Orange County Moves to Ohio

If you thought the idiots who ran Orange County's finances into the ground were bad, wait until you meet these jokers:

Two months ago, reports emerged that $300,000 in rare coins was missing from a
collection in which the state Bureau of Workers' Compensation (BWC) began
investing in 1998 as a peculiar form of stock hedge. That was bad enough. But
last week, word came that between $10 million and $12 million in coins had
disappeared. That caused BWC director Jim Conrad to announce his resignation,
and launched a flurry of accusations and calls for legal action.

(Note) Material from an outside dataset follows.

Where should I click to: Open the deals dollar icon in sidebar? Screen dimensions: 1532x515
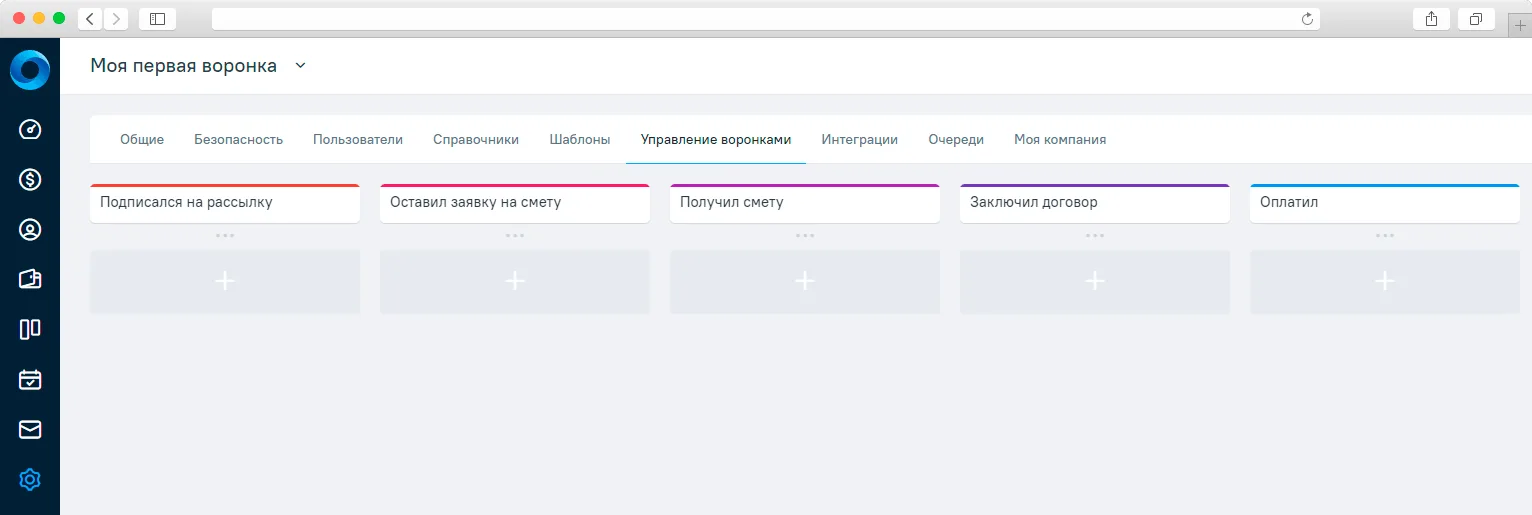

As if my workers comp. rates weren't already too high.  There goes my idea to invest Social Security funds in beanie babies and 60's lunch boxes.  Apparently most of the major lawmakers in the state got large campaign donations from several large coin dealers, and they returned the favor by investing public funds in coins through these dealers.  I often make the argument not to let the government have control of large equity investment funds -- I did not even occur to me to include coins.  One of the things about coins - you have to hold them for a long, long time to make money, in part because commissions markups are so high vis a vis other investments (which explains why coin dealers so readily donated large sums of money for government business).

Reason has a good roundup.  Unfortunately, I am sure this will all lead to more restrictions on spending and speech in campaigns, though it appears the system is working fine - full disclosure of funding sources certainly has everyone running for their lives.

The real solution is to make elected officials take a real fiduciary interest in the state's investment funds (pensions probably being the largest).  What they would prefer to do is to legislate a set of rules and then leave managers to follow these rules, giving them plausible deniability.  What they should do is sit down once a quarter and review portfolio investment performance and asset allocations.

One Comment

  1. The Cat:

    I usually enjoy your discussions. But your conclusion that "What [elected officials] should do is sit down once a quarter and review portfolio investment performance and asset allocations." gives me tremendous pause. Your whole supposition is that the investment process (which should not be political), was corrupted by politics. To put the hens in charge of the fox den is nearly as bad as putting the foxes in charge of the henhouse - both houses get wiped out, one through cunning and the other through ignorance.
    If we truly believe that having public funds for taking care of private individuals is a valid government interest (I don't believe it is), then the person/entities chosen for that task must either be completely immune from political manipulation, or possessing perfect character and integrity. Both preclude an elected official.